* [EXERCISE PROMPT]
Count the lines in the listing below that contain the string "screenshot", and reply with the number alone.

* [SUPPLIED MATERIAL]
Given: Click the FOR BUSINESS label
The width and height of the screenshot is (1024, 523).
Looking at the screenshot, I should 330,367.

---

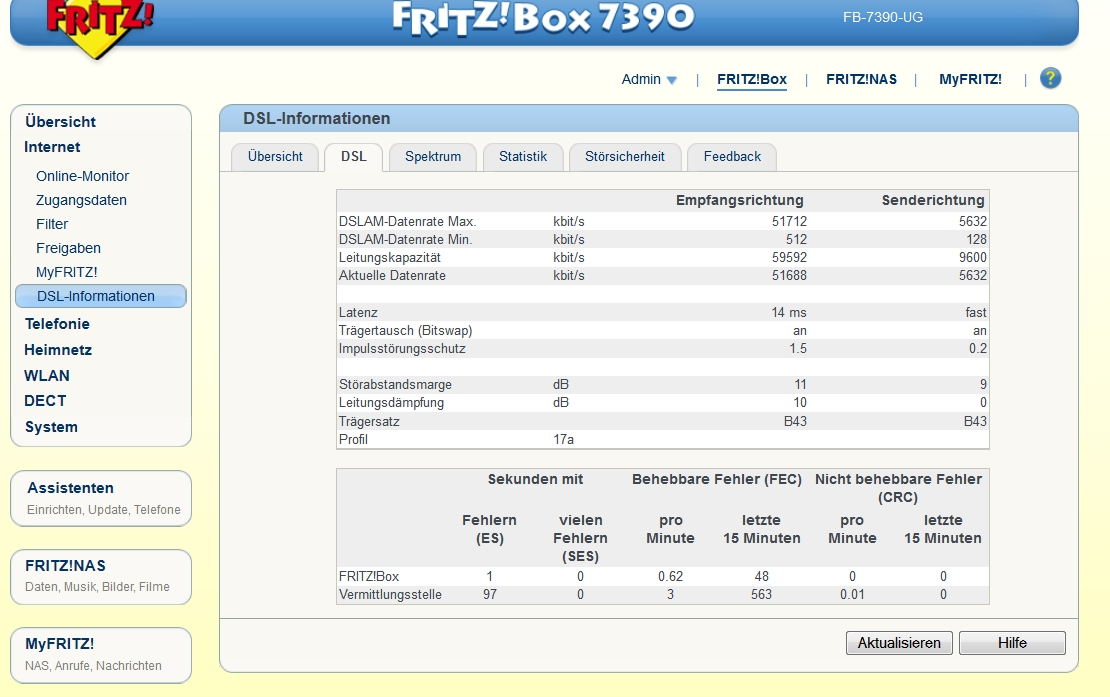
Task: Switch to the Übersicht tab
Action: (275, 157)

==

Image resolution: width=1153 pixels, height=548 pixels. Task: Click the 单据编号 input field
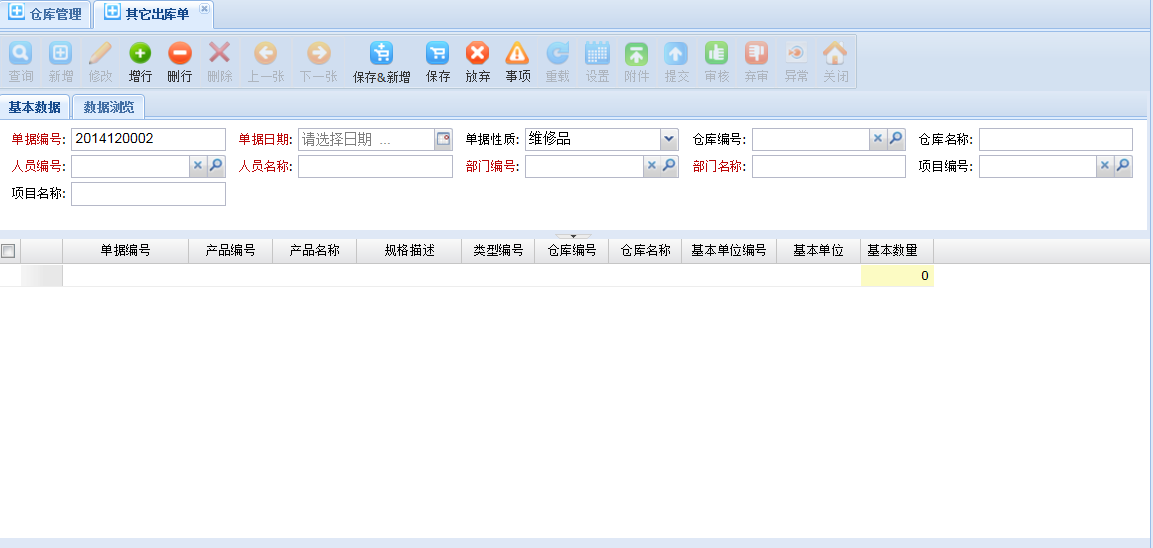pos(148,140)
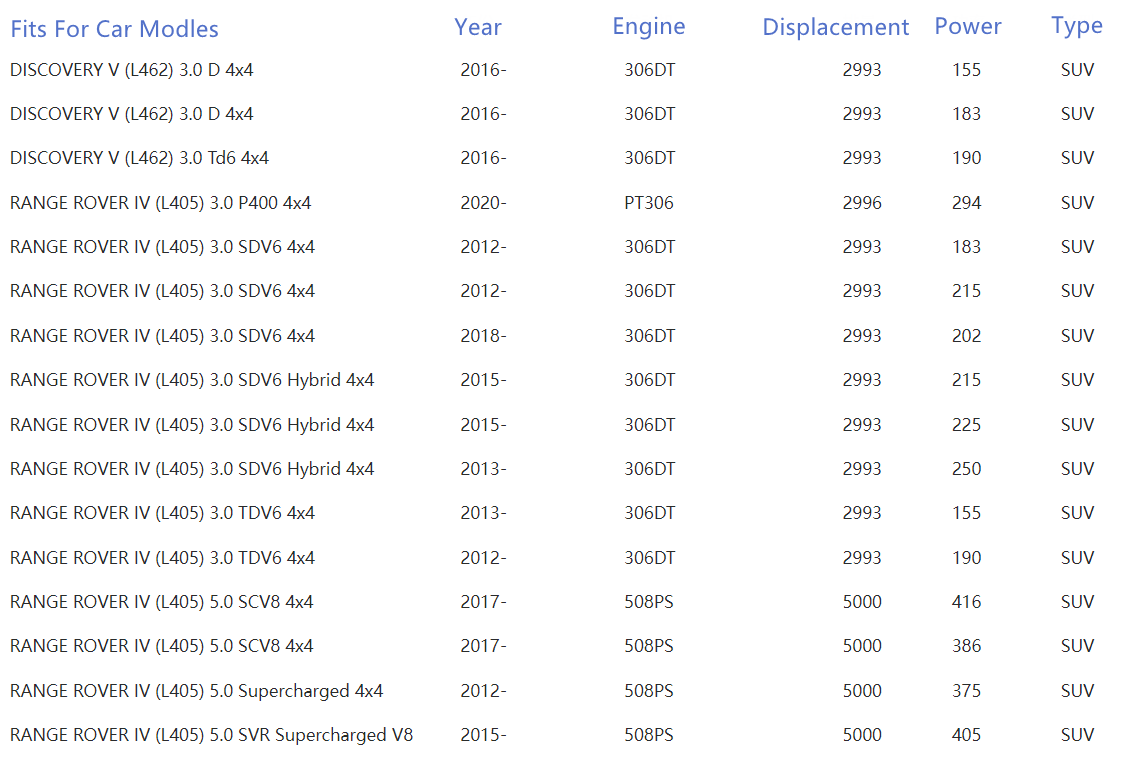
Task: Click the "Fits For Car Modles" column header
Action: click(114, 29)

* [RESPONSE TO THE EXERCISE]
2